Punjab and Maharashtra Co-operative (PMC) Bank was established on 13 February 1984 as a single branch co-operative bank. PMC has a total of 1814 employees and this bank is counted among the top 10 cooperative banks in the country. At its inception, PMC was a cooperative bank but in 2000 it was given the status of Schedule Commercial Bank by the Reserve Bank of India. PMC have the deposits of over Rs 11,600 crore but despite this, the depositors of PMC are not able to withdraw funds from their bank as there are various restrictions because of yet another another banking scams faced by Indian banking sector.
What is the scam?
About 70% of the total loan given by PMC Bank was lent to a company Housing Development and Infrastructure (HDIL) and its subsidiaries.
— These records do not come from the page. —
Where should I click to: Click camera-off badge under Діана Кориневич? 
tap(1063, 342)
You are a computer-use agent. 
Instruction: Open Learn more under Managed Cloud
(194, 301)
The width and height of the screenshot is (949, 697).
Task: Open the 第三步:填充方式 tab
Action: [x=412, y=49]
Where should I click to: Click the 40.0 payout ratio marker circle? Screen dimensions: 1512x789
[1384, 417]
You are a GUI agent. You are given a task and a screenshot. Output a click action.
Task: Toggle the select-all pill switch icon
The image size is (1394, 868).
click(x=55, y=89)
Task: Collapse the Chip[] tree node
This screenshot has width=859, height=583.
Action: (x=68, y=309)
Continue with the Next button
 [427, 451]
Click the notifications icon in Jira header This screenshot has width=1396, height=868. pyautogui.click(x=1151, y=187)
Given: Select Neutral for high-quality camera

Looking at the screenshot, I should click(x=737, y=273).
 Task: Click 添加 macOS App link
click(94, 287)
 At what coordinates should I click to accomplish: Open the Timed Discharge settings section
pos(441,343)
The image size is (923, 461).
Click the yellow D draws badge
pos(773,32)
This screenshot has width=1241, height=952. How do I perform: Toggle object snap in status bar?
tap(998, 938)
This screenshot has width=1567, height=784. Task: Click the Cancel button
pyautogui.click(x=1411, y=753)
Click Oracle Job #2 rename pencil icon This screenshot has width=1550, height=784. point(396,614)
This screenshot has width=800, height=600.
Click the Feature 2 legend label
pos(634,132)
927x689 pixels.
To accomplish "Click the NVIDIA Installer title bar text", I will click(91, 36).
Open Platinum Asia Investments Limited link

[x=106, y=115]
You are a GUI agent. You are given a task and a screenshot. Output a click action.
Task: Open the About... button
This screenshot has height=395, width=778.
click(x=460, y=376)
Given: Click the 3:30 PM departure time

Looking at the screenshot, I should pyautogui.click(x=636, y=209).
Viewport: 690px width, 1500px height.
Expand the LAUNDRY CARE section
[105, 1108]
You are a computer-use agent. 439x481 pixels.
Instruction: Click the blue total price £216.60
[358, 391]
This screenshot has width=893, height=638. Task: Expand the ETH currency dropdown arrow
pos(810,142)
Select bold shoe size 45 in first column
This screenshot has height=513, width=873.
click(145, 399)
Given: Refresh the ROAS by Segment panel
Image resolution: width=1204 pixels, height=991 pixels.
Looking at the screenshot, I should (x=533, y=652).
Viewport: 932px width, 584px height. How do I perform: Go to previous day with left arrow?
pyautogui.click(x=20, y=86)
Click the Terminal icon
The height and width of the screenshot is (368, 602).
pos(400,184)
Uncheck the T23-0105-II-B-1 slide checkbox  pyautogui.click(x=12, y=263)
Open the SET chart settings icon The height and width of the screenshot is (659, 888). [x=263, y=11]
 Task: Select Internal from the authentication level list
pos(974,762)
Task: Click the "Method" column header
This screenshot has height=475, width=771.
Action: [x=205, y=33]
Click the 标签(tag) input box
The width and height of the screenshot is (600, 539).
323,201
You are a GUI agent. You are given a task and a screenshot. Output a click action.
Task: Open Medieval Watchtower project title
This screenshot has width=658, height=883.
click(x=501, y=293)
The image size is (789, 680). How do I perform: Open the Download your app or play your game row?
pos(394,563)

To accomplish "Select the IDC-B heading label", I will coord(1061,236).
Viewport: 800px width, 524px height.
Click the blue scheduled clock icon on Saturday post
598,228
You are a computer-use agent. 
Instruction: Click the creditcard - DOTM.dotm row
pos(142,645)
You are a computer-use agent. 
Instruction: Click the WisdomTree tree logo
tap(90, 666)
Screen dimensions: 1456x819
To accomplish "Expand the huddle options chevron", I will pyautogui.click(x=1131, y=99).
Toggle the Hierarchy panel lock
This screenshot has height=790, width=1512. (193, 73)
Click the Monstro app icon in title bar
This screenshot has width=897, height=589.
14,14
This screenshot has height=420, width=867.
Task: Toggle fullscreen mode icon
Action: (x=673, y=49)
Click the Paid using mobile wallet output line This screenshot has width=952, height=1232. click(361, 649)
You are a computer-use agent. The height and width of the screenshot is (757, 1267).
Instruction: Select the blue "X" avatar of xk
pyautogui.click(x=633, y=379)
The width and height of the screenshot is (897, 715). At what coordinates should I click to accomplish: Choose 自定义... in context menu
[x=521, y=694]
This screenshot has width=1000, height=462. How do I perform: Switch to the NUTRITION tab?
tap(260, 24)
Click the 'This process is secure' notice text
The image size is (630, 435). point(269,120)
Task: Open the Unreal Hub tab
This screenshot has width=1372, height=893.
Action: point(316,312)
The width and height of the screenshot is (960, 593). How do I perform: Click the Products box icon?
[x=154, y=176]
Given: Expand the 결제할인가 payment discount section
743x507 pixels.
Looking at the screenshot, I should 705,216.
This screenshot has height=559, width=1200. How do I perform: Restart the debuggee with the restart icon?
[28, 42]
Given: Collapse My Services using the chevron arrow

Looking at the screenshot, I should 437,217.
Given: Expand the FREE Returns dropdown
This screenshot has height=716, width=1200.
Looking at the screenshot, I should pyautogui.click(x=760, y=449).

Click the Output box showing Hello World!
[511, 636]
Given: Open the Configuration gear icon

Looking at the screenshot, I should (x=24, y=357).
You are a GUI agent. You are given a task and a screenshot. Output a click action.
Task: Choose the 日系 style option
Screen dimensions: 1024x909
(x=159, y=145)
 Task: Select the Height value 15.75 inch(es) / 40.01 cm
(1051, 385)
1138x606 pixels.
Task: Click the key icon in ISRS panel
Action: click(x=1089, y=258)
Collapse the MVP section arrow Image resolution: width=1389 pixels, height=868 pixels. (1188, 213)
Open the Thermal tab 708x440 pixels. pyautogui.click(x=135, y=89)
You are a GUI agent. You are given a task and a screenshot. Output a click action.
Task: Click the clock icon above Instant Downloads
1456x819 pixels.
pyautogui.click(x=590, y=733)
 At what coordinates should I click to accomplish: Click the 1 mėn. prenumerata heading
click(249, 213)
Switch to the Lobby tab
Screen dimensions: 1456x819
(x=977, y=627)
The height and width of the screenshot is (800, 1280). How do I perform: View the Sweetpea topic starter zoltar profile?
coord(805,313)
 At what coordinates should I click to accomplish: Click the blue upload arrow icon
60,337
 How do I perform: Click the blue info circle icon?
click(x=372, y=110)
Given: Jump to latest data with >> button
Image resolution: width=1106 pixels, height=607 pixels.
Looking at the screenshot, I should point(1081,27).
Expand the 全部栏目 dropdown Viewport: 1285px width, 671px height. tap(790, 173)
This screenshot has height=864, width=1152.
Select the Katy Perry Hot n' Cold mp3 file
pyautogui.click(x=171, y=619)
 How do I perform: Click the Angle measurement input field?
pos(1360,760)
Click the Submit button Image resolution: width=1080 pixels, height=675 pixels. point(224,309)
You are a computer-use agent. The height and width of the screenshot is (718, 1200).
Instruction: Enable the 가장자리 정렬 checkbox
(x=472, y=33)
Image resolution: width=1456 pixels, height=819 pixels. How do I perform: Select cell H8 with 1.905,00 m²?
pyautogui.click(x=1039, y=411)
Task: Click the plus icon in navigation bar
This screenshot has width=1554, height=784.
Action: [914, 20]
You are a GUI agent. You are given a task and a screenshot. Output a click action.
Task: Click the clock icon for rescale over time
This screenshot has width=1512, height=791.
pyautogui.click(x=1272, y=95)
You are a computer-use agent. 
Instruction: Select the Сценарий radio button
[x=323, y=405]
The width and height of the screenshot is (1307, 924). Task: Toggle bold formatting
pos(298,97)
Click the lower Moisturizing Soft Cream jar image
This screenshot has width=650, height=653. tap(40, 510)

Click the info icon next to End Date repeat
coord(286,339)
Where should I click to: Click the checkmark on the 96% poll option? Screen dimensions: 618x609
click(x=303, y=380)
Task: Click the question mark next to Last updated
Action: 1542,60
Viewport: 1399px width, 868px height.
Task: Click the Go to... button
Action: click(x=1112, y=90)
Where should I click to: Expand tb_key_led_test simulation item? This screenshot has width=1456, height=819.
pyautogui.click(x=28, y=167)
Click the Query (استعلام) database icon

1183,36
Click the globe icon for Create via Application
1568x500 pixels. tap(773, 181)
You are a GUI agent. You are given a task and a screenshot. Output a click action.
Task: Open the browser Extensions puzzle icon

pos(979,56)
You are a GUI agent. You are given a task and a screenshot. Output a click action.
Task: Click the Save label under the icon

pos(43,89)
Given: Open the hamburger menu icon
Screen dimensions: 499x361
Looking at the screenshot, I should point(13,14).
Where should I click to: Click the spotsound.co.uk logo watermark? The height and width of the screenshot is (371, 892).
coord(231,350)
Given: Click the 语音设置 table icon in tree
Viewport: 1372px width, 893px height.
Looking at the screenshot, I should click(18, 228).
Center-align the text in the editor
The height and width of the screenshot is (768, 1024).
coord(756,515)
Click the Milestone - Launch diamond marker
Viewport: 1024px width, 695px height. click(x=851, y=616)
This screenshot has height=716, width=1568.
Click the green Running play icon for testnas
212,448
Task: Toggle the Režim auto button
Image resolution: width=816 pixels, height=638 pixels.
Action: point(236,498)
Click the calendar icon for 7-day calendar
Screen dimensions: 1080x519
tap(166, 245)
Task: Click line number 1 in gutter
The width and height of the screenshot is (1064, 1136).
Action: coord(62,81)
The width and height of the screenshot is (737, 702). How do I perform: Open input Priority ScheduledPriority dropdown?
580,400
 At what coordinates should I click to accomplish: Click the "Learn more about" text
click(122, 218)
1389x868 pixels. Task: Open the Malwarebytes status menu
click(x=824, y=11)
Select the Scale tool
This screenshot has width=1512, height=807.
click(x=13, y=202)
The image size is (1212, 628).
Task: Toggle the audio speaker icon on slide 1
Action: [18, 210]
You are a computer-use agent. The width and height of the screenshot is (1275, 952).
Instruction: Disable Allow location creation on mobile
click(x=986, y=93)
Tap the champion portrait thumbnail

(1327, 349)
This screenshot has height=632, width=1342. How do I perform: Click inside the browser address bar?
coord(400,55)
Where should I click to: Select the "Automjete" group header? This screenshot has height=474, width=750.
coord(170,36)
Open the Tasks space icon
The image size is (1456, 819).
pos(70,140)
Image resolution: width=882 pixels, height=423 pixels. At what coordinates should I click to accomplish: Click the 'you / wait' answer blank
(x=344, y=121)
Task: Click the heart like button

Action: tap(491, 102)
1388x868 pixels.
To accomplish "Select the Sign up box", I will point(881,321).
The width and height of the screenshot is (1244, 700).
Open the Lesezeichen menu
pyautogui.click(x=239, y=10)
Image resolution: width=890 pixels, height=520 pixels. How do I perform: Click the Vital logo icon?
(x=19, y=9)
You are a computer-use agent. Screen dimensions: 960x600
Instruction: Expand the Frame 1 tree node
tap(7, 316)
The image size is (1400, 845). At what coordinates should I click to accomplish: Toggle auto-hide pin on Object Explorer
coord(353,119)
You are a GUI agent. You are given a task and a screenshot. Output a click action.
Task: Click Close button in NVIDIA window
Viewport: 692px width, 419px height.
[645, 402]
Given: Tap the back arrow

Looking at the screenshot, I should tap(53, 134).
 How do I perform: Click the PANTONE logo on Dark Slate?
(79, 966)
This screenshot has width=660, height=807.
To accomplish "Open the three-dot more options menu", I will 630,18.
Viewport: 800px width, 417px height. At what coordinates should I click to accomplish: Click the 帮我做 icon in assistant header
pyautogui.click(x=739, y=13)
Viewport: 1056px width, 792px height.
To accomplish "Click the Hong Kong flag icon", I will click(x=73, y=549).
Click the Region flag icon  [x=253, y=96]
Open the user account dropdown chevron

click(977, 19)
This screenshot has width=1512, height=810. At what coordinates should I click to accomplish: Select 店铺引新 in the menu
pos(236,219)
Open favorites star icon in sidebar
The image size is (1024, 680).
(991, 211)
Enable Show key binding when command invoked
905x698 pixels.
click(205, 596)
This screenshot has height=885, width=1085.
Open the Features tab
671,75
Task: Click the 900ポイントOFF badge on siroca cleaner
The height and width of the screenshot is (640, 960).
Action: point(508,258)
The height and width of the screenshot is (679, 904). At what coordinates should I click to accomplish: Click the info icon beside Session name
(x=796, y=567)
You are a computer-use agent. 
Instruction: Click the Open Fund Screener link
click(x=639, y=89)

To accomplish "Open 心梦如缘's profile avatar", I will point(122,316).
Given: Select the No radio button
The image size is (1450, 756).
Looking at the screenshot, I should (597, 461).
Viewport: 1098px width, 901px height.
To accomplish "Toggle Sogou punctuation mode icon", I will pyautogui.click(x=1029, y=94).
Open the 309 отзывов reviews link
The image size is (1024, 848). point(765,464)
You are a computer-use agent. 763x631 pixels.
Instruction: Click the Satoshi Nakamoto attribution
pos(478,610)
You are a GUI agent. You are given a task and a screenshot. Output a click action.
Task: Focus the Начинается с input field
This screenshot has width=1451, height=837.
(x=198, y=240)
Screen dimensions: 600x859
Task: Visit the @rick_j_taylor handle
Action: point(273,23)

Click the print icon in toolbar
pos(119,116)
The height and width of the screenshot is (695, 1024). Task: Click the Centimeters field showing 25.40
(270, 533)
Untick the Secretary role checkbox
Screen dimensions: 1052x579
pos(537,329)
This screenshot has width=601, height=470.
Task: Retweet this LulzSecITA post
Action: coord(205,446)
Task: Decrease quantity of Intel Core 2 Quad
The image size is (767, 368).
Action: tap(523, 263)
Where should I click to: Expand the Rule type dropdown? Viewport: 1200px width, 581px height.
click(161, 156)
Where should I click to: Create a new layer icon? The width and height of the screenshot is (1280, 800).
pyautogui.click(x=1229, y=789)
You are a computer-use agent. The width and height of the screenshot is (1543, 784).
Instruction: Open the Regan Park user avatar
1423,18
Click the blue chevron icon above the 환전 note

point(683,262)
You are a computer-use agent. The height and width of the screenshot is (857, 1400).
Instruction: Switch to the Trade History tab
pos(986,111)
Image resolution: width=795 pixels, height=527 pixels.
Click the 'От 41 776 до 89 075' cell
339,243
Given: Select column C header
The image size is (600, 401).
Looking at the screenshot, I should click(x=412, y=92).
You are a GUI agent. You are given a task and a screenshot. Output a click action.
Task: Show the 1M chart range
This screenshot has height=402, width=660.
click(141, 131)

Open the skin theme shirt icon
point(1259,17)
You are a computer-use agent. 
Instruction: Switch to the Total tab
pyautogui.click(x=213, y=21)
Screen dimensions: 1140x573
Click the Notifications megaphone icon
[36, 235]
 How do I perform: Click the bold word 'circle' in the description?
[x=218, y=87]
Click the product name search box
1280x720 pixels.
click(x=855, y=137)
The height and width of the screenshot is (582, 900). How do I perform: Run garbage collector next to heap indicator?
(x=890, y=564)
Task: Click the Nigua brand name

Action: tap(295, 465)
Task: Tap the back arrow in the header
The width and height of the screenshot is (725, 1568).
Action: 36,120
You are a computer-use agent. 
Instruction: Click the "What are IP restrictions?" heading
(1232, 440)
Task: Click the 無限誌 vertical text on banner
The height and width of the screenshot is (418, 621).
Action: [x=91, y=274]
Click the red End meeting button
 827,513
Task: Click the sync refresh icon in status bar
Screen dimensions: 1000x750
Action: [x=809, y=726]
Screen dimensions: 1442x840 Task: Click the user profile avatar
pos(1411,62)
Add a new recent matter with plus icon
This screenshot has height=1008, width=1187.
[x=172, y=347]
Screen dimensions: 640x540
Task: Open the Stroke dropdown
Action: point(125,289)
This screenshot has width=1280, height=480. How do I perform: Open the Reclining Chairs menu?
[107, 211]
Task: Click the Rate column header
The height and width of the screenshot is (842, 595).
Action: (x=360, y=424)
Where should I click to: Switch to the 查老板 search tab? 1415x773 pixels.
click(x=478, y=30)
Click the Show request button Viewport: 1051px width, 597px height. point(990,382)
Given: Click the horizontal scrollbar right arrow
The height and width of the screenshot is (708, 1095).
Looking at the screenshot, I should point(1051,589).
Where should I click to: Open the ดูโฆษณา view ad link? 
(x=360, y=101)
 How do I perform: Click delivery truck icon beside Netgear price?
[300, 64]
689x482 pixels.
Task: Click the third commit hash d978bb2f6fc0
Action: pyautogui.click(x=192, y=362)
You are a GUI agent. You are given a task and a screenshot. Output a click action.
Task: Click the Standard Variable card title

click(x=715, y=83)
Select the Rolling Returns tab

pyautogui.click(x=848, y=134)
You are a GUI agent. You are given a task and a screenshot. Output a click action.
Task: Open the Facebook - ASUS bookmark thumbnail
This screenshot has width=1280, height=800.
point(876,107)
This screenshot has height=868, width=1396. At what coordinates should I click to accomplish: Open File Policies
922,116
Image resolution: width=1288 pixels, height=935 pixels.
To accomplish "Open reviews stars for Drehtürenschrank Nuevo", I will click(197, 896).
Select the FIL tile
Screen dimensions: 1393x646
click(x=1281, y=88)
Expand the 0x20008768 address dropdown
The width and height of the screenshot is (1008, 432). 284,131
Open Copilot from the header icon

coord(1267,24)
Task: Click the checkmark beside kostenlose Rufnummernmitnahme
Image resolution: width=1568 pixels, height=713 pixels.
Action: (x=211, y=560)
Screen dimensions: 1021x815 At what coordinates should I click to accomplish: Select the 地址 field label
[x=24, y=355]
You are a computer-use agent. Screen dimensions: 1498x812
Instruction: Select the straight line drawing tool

HDIL and its subsidiaries opened 44 loan accounts to hide the loan amount in which this loan amount was transferred. This case came to light when HDIL could not repay the loan on time and the bank’s NPA reached 70%.
The news of not receiving money from the bank spread to the customers like fire and the customers of PMC bank reached the PMC bank to withdraw their hard earned money, but they were refused to give their deposited money and the withdrawal limit was set by the bank.
Economic offence wing of Mumbai Police had filed an FIR in this bank scam worth Rs 4355.43 crore. Police has also issued a lookout circular against 17 people and has arrested HDIL chief Rakesh Wadhavan and his son Sarang Wadhawan. Also, the Enforcement Directorate (ED) has sealed the assets worth Rs 3,500 crore of the HDIL group. Apart from this, RBI has also prohibited the bank from giving new loans during this period.